◆ **INSTRUCTIONS**:
[1] In two sentences, summarize the forum post about QLoRA and FSDP2 training.
[2] Copy the forum post about QLoRA and FSDP2 training word for word, from "# FSDP sharding" to "fully_shard(layer, mp_policy=mp_policy)".

◆ **SUPPLIED TEXT**:

★ ★ ★ ★

Qlora+fsdp2 training

Hi guys I am trying to train a model using qlora+fsdp2 on kaggle 2x tpus (the unlsoth assignment, problem B) but I keep running into the error
RuntimeError: only Tensors of floating point dtype can require gradients

I understand this error is because model is loaded using BitsAndBytesConfig which converts the dtypes from a normal float to int and hence the error.

When sharding this model using this code:

model_name = “unsloth/meta-Llama-3.1-8B-Instruct-bnb-4bit"
model = AutoModelForCausalLM.from_pretrained(
model_name,
device_map = {“”: local_rank},
attn_implementation = “sdpa”,
)
lora_config = LoraConfig(
r = 64,
lora_alpha = 128,
target_modules = [“q_proj”, “k_proj”, “v_proj”, “o_proj”,
“gate_proj”, “up_proj”, “down_proj”],
lora_dropout = 0,
bias = “none”,
task_type = TaskType.CAUSAL_LM,
)

# Get LoRA and setup model
model = get_peft_model(model, lora_config)

model.gradient_checkpointing_enable(
gradient_checkpointing_kwargs={“use_reentrant”: False}
)
model.enable_input_require_grads()
base_model = model.get_base_model()

# FSDP sharding submodules and the root model
mp_policy = MixedPrecisionPolicy(
    param_dtype=torch.bfloat16,
    reduce_dtype=torch.bfloat16,
    output_dtype=torch.bfloat16,
)

for layer in base_model.model.layers:
    fully_shard(layer, mp_policy=mp_policy)
fully_shard(model, mp_policy=mp_policy)

I keep running into the above error. I tried gpt and claude a bit but they mention to dequantize the model to bf16, but it then throws OOM error.
Is there any workaround?

★ ★ ★ ★

◆ **INFORMATION**:
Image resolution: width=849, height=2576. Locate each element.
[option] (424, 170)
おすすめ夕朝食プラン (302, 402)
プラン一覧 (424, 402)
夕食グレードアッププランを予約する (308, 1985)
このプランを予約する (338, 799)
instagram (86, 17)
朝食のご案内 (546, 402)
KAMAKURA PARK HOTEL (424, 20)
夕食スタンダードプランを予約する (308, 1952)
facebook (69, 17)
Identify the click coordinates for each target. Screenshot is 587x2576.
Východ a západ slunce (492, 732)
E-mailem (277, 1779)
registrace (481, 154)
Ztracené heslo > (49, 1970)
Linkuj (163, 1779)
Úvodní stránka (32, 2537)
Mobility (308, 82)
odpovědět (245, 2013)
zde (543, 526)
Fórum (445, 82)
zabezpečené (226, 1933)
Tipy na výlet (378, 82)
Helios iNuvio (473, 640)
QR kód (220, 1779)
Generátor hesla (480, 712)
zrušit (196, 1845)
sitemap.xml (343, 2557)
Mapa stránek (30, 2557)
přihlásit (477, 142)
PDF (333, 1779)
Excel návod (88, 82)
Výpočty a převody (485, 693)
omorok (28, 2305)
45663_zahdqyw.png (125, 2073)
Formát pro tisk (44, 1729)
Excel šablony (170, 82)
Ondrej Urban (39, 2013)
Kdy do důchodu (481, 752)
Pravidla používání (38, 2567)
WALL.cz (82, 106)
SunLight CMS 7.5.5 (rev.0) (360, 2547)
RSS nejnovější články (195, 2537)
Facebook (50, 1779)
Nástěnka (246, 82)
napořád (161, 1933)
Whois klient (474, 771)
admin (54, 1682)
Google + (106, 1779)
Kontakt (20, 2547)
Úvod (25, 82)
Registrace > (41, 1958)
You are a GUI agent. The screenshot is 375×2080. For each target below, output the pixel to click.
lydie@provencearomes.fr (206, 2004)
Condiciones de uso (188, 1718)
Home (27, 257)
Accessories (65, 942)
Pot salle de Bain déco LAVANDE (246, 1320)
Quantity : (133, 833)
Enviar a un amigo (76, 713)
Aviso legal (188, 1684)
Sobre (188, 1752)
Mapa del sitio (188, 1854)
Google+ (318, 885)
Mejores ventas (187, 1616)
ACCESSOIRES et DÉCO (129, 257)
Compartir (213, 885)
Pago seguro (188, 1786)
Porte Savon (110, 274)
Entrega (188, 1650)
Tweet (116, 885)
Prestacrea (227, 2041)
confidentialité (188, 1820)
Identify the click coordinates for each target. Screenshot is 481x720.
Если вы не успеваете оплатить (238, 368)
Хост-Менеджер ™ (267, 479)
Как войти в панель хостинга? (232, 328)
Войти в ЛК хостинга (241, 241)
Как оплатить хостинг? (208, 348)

★ ★ ★ ★

◆ **SOLVED PROBLEMS**:
[1] The writer is trying to train a model with QLoRA and FSDP2 on two Kaggle TPUs but keeps getting a RuntimeError saying only tensors of floating point dtype can require gradients, which they blame on BitsAndBytesConfig converting the dtypes from float to int. Dequantizing the model to bf16, as GPT and Claude suggested, leads to an OOM error instead, so the writer asks whether there is a workaround.

[2]
# FSDP sharding submodules and the root model
mp_policy = MixedPrecisionPolicy(
    param_dtype=torch.bfloat16,
    reduce_dtype=torch.bfloat16,
    output_dtype=torch.bfloat16,
)

for layer in base_model.model.layers:
    fully_shard(layer, mp_policy=mp_policy)